© DRC'est sans doute la fin du feuilleton-fleuve qui avait démarré fin 2006 avec la privatisation de l'entreprise par le gouvernement Prodi. Lundi, les dirigeants d'Alitalia ont en effet annoncé que le groupe franco-néerlandais Air France-KLM allait prendre 25% du capital d'Alitalia pour un montant de plus de 320 millions d'euros, ce qui en fait son premier actionnaire. "Aujourd'hui, le conseil d'administration a approuvé l'offre d'Air France à l'unanimité", a déclaré le président d'Alitalia, Roberto Colaninno, évoquant "un accord extraordinaire". "Nous avons conclu aujourd'hui un processus de sélection qui a duré cinq mois", au cours desquels trois propositions de "Air France-KLM, Lufthansa et British Airways ont été examinées", a ajouté l'administrateur délégué d'Alitalia, Rocco Sabelli. Air France-KLM était "le meilleur partenaire stratégique", celui qui "correspondait le mieux à nos propositions" et qui a démontré "une détermination et une volonté que les autres n'avaient pas", a-t-il résumé.

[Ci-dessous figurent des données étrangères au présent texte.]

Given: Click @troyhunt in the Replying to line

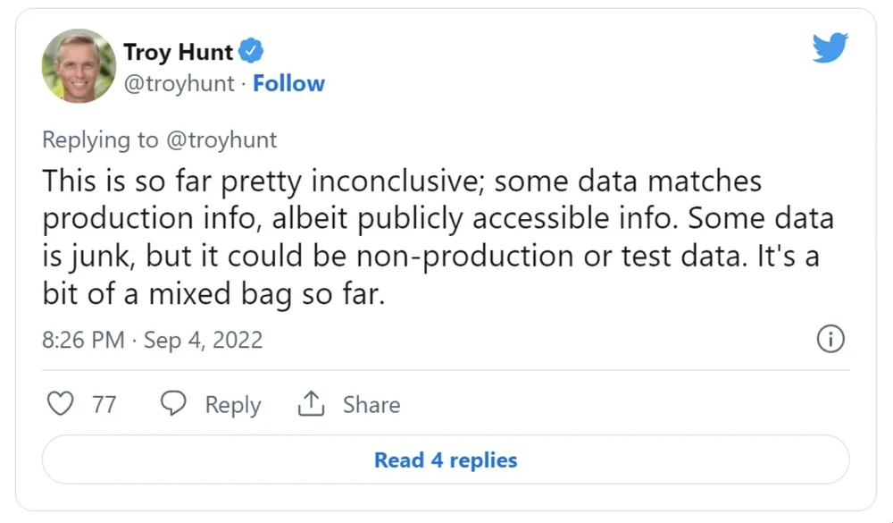Looking at the screenshot, I should point(219,139).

Selon les dirigeants de la compagnie, cette alliance garantit "l'absolue autonomie de gestion d'Alitalia" par rapport à Air France-KLM, qui disposera de trois sièges au conseil d'administration. L'accord entre les deux compagnies va en outre entraîner des synergies opérationnelles d'un montant de 720 millions d'euros sur trois ans pour la nouvelle Alitalia. Les actionnaires italiens de la compagnie n'auront pas le droit de céder leurs titres pendant quatre ans à des investisseurs étrangers, même à Air France-KLM, selon les termes de l'accord. La cinquième année, ils ne pourront les céder à des non-Italiens que si les autres actionnaires italiens n'ont pas exercé leur droit de préemption et que le conseil d'administration d'Alitalia a donné son feu vert.

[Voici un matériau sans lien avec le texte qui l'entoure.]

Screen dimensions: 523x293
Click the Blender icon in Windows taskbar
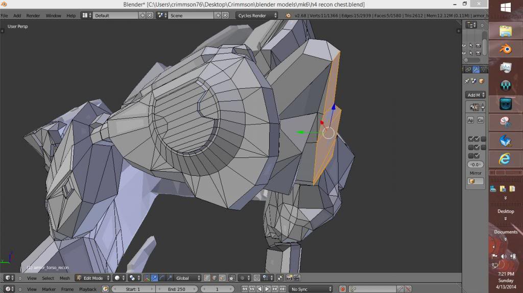point(506,49)
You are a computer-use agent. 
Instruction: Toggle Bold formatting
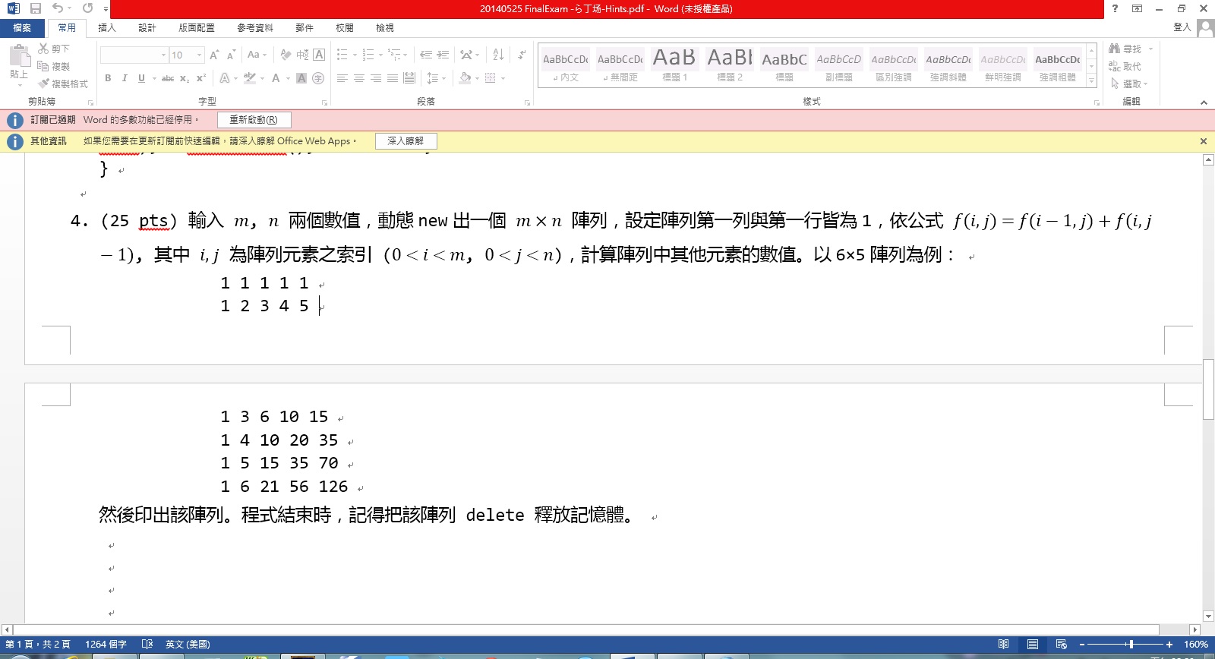[108, 78]
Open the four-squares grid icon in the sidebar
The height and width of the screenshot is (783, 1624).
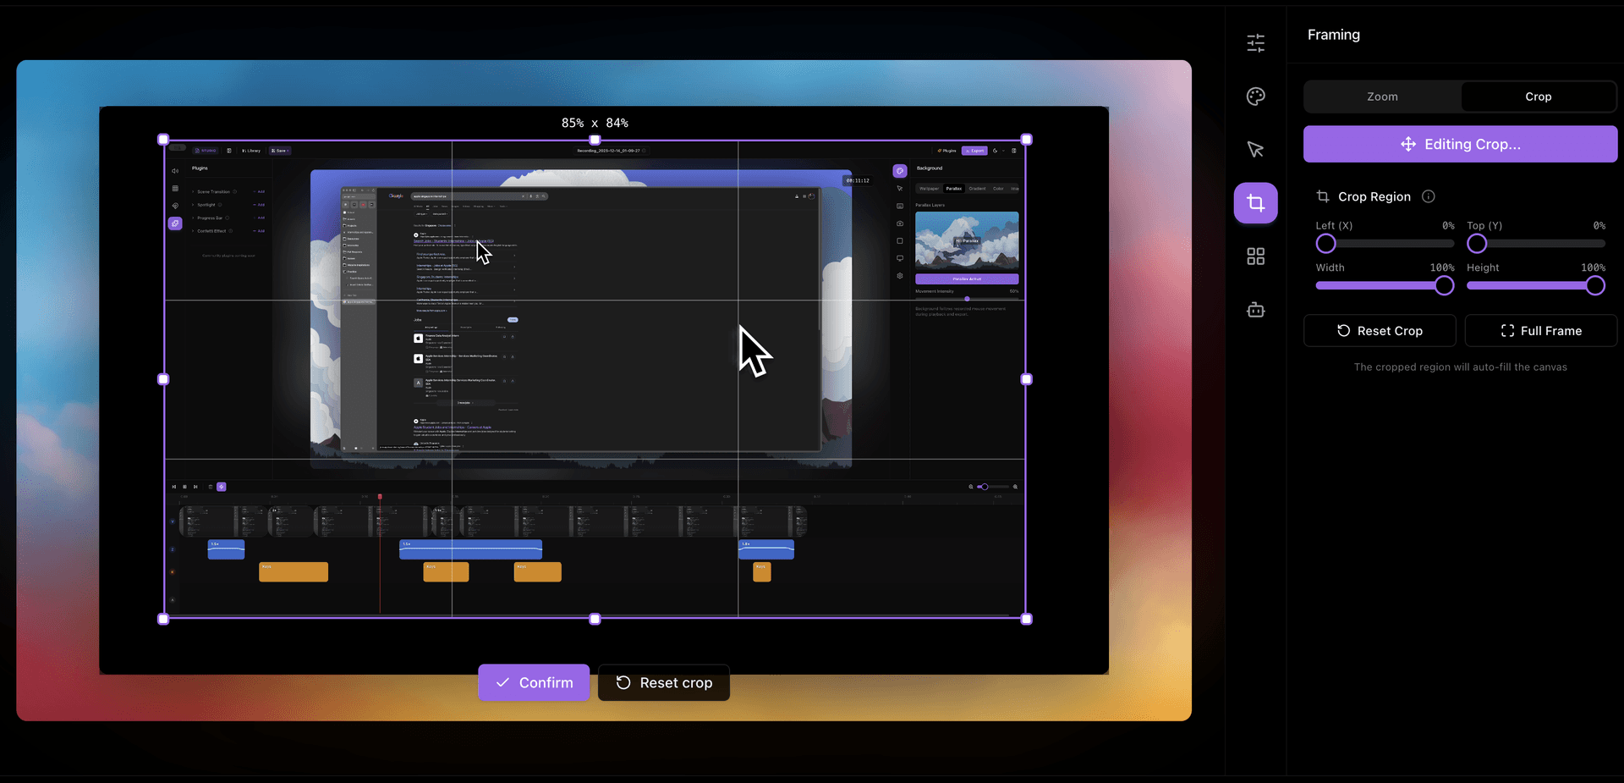[x=1255, y=256]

Vendredi, le conseil d'administration d'Air France-KLM avait donné son feu vert à cette prise de participation. Le groupe franco-néerlandais a tissé des liens étroits avec Alitalia depuis le début des années 2000 et détenait déjà 2% de l'ancienne compagnie avant sa mise sous tutelle et sa vente mi-décembre à des grands patrons de la Péninsule. Il avait négocié le rachat de la compagnie italienne début 2008 avec le gouvernement de centre gauche de Romano Prodi mais avait finalement retiré son offre en avril, face à l'hostilité des syndicats. Issue de la fusion des activités de transport de passagers d'Alitalia et d'Air One, deuxième compagnie de la Péninsule, la nouvelle Alitalia prendra son envol mardi.